REPAIRED and RESOLVED! Here is the final outcome and procedure:
I disconnected the PCM connector (after removing the battery and the battery box in order to get full access to the connector), located the coil lines on the connector, and then checked them for continuity to the coils. All 4 of them checked out perfectly (effectively 0 ohms). So I'm starting to think, "Hmm, I may have a bad PCM."
At this point, I also checked the A/C accumulator as had been suggested. It turns out on my truck, the accumulator is mounted fairly low and only a battery cable (running down to the starter) runs anywhere close to it. So that was not the problem.
Nonetheless, I carefully put it all back together and re-check the signals with my LED test light. Voila', all 4 signals are now there (as mentioned early on, the ground pulse signal to coil B signal had been missing previously).
I start it up - it's better but still missing a bit (not nearly as badly though). I swap the 2 coil packs, better still, but after a good bit of running time it eventually gives code P0354, coil D (it had been P0352, coil B). Obviously, the miss followed the coil pack. Again, I check the resistance of all 4 coils, paying special attention to the 2nd coil of that particular coil pack; and again the primaries check (~0.5 ohms on each coil), and the secondaries check (~14K on each coil). All 4 primary and secondary coils measure with perfect resistance!
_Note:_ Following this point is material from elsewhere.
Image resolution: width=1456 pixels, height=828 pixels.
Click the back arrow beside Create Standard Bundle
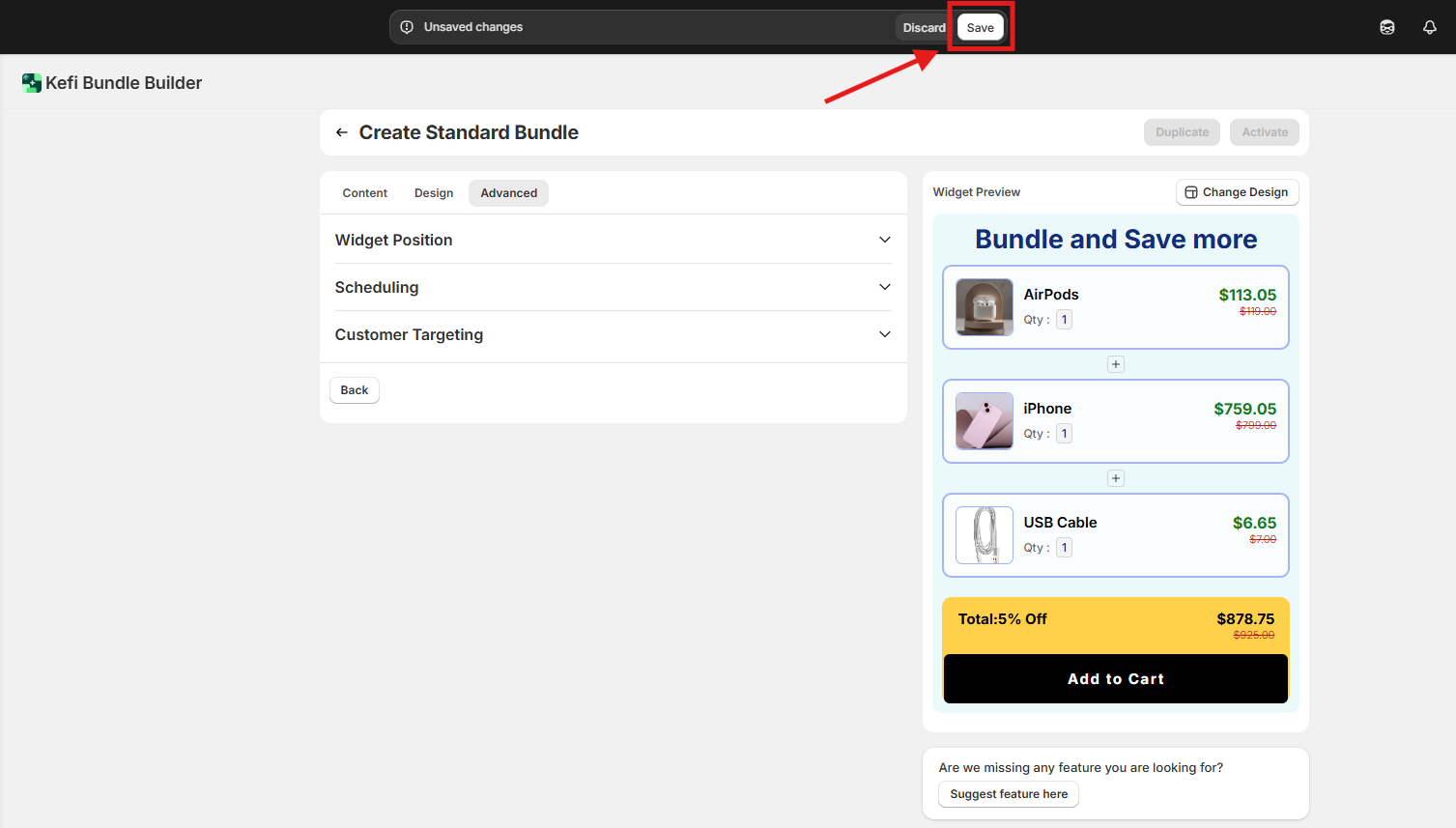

I finally decide to replace the coil pack anyway, which I did this afternoon. And the engine is now purring beautifully once again.
Conclusion: I had not been getting a pulse on coil B from the PCM earlier, which was solved after I messed with the connector. I wonder if disconnecting the PCM, cleaning the contacts (which I did with electronics cleaner, even though the contacts looked perfectly good), and reconnecting acted to re-establish the connection of that coil pulse. It also just so happens that the pins for all 4 coil signals are on the last column of pins of the connector, which puts them at the extreme bottom of the connector once it's plugged in (the connector plugs in vertically). Then I also noticed that the very hefty wiring harness on the connector tends to torque against the connector, putting a force on it that tends to pull the connector upward (thereby tending to unplug the connector starting at the bottom, where the coil pins are). And yes, there's a hefty bolt holding the PCM connector in, but the connector is so large that the ends can clearly still move a bit when under pressure. So the question would be, if the coil had been getting a weak (and eventually no) ground signal from the PCM, could that end up weakening the coil itself until it eventually failed? And weirder still, cause the coil to fail in such a way that it ohmed out right on spec?
I don't know, it's all conjecture at this point. But clearly - it took both of working with the PCM connector and then replacing the coil pack to completely solve the problem. And I did not end up having to replace the PCM! But it sure took some time, effort, and thinking to track this one down.